The description of simple schizophrenia is inter-changeable with describing symptoms as a form of dementia praecox known as simple dementing, at least in the time when the Swiss psychiatrists Otto Diem and Eugen Bleuler were studying it. In 1893, Emil Kraepelin considered there were four types of schizophrenia, and was amongst the first to identify three of them (dementia hebephrenica, dementia paranoides, dementia catatonica). The simplex type was added by Eugen Bleuler to the earlier ones identified by Kraepelin in 1899 and subsequently given a basic outline in 1903 by Otto Diem publishing a monograph on dementia praecox in the simple dementing form. This was based on a survey of two males having had a relatively normal childhood but who then fell into patterns of living tending towards vagrancy.

A description of a cerebral disorder in relation to organic factors and in the context of general paralysis of the insane only; with no reference to schizophrenia, shows a disorder with features of generalized dementia (Lishman 1998). In 1951, a film was made showing the clinical characteristics of simple-type schizophrenia.

==Controversy==
Definition of this type of schizophrenia is without unity or is controversial. The diagnosis was discontinued in the DSM system, although it was recommended for reinclusion in 1989. It was subsequently confirmed as having imprecise diagnostic criteria based on collective descriptions lacking in agreement.

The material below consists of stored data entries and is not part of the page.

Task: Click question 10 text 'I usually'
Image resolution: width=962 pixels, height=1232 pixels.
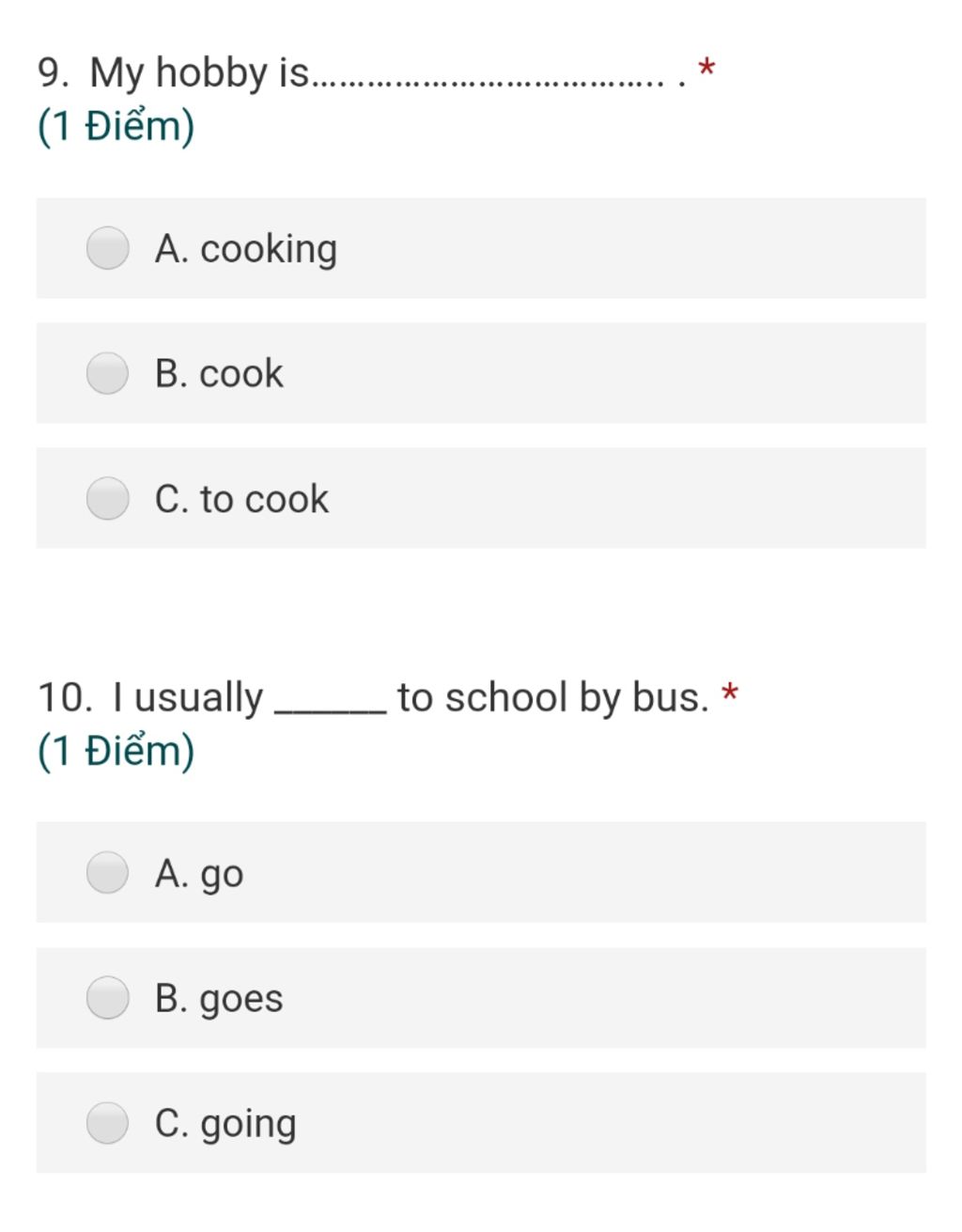Action: pos(188,698)
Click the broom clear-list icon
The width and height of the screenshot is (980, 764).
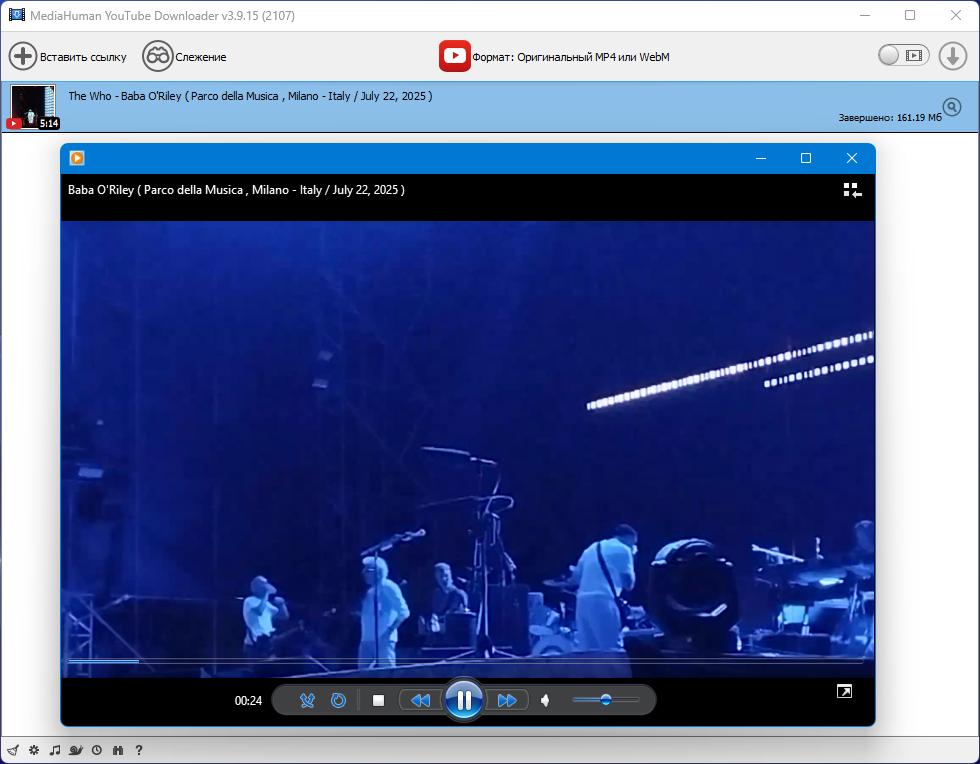pyautogui.click(x=13, y=750)
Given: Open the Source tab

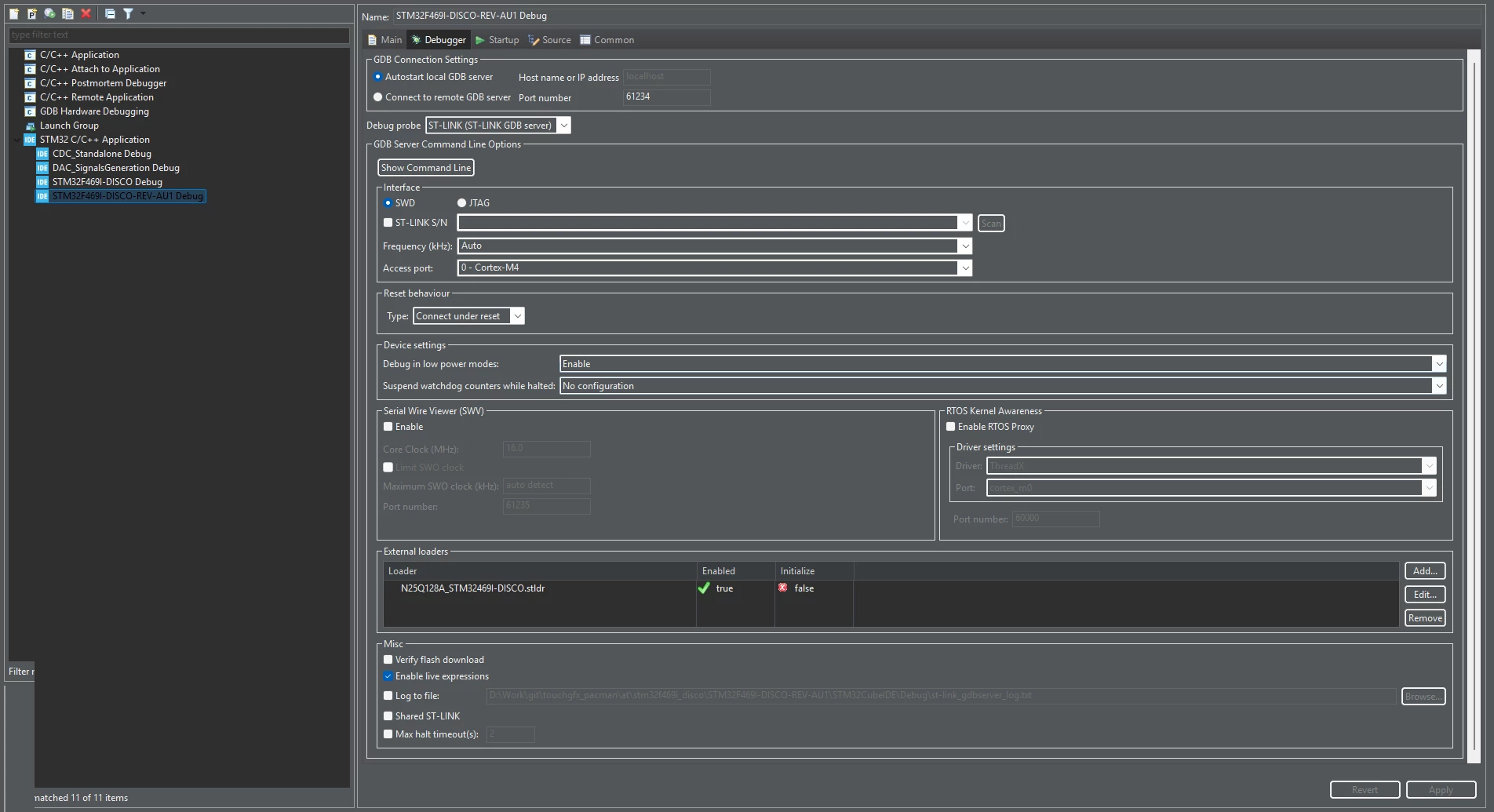Looking at the screenshot, I should (x=549, y=40).
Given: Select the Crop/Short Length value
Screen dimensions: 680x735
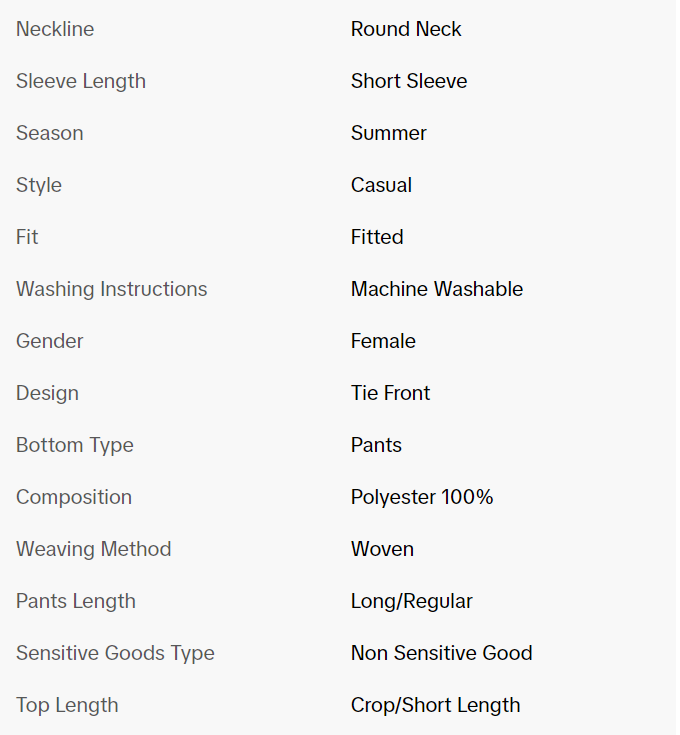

However, in an experiment with a small sample size, five patients with a diagnosis of simple deteriorative disorder (DSM-IV) were found to have grey matter deficits, atrophy and reduced cerebral perfusion in the frontal areas. Whitwell et al. found justification to retain the classification on the basis of fulfillment of "dimensional" considerations of classification, as opposed to criticisms resulting from disagreement in considerations of classification using orientation from other categories.